*PASSAGE TO READ*:
The party opposing a properly supported motion for summary judgment may not rest upon mere allegation or denial but must set forth specific facts showing that there is a genuine issue for trial. Anderson v. Liberty Lobby, Inc., 477 U.S. 242, 256, 106 S.Ct. 2505, 2514, 91 L.Ed.2d 202, 217 (1986), cited in Salomon v. Krusiewicz, 14 CLT 456 p. 31, 3 CSCR 84a (Super.Ct., New Britain, 10/6/88).

At the heart of SNET's contention is its claim that it owed no duty to this plaintiff who, it is undisputed, was not using or seeking to use SNET's telephone but rather simply taking a shortcut across the street, across the grassy area and onto the sidewalk, when he tripped and fell. "If a court determines, as a matter of law, that a defendant owes no duty to a plaintiff, the plaintiff cannot recover in negligence from the defendant." RK Constructors, Inc. v. Fusco Corp., 231 Conn. 381, 384-385 (1994). Citing Wilson v. New Haven, 213 Conn. 277 (1989), SNET argues that the "tree belt" area between the street and sidewalk is the city's responsibility and not that of SNET. AlthoughWilson would be dispositive, and in this case already was so as to the claim against abutting landowners, it is not so clear that where, as in this case, a third party assumes some degree of responsibility for a portion of the "tree belt", liability against that third party is necessarily foreclosed as a matter of law.

*GIVEN MATERIAL*:
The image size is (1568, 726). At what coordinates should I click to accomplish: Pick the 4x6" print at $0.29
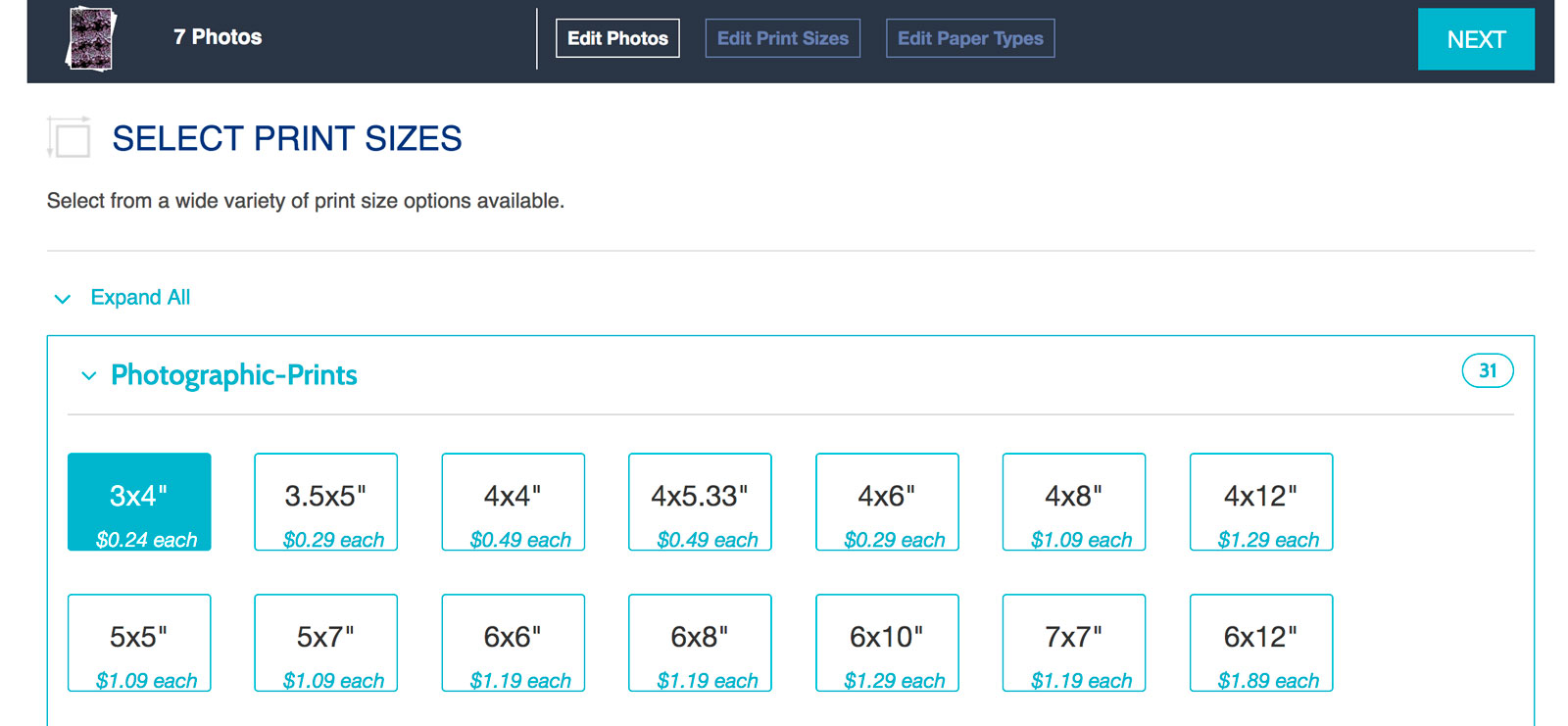coord(887,502)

*WHAT YOU WILL DO*:
From the summary judgment passage, please reproduce word for word the section starting at "The party opposing" and ending at "New Britain, 10/6/88).".

*WRITTEN ANSWER*:
The party opposing a properly supported motion for summary judgment may not rest upon mere allegation or denial but must set forth specific facts showing that there is a genuine issue for trial. Anderson v. Liberty Lobby, Inc., 477 U.S. 242, 256, 106 S.Ct. 2505, 2514, 91 L.Ed.2d 202, 217 (1986), cited in Salomon v. Krusiewicz, 14 CLT 456 p. 31, 3 CSCR 84a (Super.Ct., New Britain, 10/6/88).